Ik wil niemand schuld aanpraten, noch schuld wegnemen. We zitten namelijk allemaal vast in dit systeem van ziekmakende marktwerking en concurreren elkaar zo de buurt uit. Voor de winnaars: betaalbare huur op een toplocatie. De verliezers? Woekerhuurpijzen of zelfs thuisloosheid. En de kopers kijken lachend vanaf de zijlijn toe.

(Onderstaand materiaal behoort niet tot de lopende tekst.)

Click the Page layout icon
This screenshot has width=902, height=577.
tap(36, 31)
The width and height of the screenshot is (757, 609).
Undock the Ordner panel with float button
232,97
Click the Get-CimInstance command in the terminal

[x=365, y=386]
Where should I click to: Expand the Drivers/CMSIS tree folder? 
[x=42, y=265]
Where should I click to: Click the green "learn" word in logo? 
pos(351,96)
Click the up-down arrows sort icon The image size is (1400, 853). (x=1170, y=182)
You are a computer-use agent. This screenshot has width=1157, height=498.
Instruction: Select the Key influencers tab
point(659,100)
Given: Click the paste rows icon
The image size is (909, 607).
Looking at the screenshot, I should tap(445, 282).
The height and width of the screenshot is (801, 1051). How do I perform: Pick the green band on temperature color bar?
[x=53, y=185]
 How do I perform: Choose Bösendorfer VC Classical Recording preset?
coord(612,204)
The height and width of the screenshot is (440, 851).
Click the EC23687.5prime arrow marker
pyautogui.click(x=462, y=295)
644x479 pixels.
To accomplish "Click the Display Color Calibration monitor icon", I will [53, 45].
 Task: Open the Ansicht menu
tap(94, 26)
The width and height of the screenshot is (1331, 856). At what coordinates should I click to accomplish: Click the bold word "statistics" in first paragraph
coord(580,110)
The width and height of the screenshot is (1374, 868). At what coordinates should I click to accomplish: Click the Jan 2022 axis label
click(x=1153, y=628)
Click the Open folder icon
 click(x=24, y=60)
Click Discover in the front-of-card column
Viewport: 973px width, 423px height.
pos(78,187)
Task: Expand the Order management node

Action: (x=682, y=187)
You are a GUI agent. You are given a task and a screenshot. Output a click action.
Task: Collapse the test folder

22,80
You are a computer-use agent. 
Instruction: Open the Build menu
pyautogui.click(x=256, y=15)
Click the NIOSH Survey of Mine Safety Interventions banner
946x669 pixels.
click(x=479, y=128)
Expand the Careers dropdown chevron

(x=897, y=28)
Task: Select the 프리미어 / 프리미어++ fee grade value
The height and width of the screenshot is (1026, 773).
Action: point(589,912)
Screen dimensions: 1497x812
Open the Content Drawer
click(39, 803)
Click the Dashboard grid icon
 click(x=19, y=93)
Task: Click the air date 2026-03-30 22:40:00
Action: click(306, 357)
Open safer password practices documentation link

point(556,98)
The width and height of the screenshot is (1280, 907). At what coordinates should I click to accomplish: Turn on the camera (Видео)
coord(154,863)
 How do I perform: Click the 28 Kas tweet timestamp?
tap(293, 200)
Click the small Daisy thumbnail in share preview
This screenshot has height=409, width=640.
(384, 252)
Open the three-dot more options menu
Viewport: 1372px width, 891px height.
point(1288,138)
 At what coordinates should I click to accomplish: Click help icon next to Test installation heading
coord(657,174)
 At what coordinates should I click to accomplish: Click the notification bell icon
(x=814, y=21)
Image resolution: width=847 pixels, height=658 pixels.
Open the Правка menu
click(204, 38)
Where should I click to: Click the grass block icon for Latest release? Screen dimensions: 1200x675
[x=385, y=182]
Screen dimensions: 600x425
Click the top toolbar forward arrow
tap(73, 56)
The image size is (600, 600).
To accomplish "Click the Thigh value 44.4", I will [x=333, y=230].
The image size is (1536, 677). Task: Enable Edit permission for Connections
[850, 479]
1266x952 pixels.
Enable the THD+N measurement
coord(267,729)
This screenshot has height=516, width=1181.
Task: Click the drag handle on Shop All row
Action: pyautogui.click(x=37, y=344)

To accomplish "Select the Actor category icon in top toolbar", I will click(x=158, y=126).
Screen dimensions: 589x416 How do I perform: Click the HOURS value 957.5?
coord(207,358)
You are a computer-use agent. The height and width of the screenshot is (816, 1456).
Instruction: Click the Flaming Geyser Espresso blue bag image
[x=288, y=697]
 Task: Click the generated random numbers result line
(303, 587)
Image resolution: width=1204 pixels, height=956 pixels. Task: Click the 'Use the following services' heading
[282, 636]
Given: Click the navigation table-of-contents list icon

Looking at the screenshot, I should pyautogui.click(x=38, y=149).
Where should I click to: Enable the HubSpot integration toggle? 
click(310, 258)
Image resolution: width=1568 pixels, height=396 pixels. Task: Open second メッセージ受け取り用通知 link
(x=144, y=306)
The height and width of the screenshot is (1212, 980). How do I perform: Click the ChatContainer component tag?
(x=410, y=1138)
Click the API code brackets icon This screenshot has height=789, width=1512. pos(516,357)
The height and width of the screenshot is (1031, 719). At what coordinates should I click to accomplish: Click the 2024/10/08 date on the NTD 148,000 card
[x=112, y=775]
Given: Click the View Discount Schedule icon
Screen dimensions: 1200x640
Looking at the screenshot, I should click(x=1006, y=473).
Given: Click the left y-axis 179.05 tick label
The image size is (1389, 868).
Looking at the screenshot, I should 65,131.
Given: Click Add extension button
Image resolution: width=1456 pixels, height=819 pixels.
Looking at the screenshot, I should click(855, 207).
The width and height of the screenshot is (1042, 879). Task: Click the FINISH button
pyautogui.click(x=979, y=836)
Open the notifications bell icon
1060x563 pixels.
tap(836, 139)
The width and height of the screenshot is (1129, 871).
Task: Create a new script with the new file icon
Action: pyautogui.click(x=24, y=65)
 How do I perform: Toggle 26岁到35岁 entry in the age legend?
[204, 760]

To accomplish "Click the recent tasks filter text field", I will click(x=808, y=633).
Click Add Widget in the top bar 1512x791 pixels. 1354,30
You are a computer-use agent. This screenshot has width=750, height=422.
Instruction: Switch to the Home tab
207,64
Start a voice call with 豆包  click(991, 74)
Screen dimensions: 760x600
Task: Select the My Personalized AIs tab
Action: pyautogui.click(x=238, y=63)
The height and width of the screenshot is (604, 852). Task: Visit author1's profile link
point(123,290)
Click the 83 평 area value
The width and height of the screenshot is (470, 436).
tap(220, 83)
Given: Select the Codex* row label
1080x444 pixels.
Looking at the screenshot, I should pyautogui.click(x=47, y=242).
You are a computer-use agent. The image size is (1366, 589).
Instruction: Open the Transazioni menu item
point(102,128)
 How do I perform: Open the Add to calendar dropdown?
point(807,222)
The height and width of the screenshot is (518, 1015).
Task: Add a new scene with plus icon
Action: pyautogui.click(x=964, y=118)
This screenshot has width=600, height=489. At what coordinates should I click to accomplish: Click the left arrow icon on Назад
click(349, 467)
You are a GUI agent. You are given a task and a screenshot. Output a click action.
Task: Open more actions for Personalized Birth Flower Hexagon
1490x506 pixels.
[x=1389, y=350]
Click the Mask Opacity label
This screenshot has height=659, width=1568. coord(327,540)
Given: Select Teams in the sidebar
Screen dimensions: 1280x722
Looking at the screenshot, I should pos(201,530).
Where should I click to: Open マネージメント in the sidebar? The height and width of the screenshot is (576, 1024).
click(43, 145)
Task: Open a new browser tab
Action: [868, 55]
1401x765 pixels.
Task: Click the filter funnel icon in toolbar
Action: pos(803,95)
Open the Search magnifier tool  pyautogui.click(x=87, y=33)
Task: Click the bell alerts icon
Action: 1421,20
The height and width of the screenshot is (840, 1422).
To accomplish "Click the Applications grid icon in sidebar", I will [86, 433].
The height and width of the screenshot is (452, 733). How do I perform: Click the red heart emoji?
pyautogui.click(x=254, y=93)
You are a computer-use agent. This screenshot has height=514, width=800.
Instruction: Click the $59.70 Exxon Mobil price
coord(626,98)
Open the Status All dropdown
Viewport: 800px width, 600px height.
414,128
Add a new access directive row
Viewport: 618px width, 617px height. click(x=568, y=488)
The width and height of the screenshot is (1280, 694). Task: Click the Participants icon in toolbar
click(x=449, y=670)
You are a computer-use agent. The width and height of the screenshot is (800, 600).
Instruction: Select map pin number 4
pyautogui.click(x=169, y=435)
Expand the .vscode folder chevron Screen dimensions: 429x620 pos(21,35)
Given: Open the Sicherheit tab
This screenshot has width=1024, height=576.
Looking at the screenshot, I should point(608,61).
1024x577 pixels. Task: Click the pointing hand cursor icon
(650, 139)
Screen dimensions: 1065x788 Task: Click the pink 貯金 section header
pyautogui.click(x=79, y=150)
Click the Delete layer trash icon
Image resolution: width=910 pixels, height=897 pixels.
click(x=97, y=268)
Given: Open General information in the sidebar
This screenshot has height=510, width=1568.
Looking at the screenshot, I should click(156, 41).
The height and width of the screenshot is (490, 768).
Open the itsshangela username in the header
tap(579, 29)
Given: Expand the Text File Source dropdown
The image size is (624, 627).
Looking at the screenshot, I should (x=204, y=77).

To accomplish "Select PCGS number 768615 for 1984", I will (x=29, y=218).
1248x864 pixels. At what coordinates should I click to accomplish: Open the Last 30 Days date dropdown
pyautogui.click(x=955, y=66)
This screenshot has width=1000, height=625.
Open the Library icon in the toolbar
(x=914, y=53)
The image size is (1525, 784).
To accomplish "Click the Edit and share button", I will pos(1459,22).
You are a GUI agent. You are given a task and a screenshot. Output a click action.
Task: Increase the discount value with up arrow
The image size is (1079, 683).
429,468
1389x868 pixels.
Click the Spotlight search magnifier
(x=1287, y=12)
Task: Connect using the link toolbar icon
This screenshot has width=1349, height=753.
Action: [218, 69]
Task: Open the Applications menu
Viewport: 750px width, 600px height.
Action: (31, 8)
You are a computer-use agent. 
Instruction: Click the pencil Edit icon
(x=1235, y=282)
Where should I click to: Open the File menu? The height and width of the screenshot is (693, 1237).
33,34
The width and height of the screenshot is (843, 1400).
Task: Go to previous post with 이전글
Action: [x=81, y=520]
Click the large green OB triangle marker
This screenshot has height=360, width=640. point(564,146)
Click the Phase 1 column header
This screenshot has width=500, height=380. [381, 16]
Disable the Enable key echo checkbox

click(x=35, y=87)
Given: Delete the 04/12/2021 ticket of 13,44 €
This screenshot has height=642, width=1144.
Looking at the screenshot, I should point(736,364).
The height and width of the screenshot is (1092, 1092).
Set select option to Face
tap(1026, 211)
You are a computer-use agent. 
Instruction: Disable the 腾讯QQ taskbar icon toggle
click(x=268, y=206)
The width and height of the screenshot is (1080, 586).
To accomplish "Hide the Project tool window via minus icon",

De oplossing? Begin met forse subsidies voor sociale woningbouw. Maar tot die droom werkelijk wordt, laten we ons bewust zijn dat een thuis niet zo vanzelfsprekend is. Dat de plek die ik inneem, mogelijk ten koste gaat van een ander. Dus aan al mijn mede-gentrifiers: doe die oogkleppen af en erken je privilege. Een beetje zelfreflectie kan geen kwaad, want wat blijkt: de één zijn thuis is de ander zijn ontheemding.
Bono Siebelink
Bono Siebelink (1997) is een Nederlandse journalist, audiomaker en programmamaker. Hij schrijft en vertelt verhalen over de ontwikkeling van steden, en met name over hoe bewoners meer betrokken kunnen worden bij deze ontwikkeling. In zijn werk zoekt hij naar narratieven die een alternatief bieden op een systeem dat ongelijkheid bevordert. In zijn audiodocumentaires behandelt hij grote maatschappelijke vraagstukken aan de hand van intieme portretten (o.a. voor DOCS). Bono nam in 2025 aan talentontwikkelingstraject Nieuw Geluid.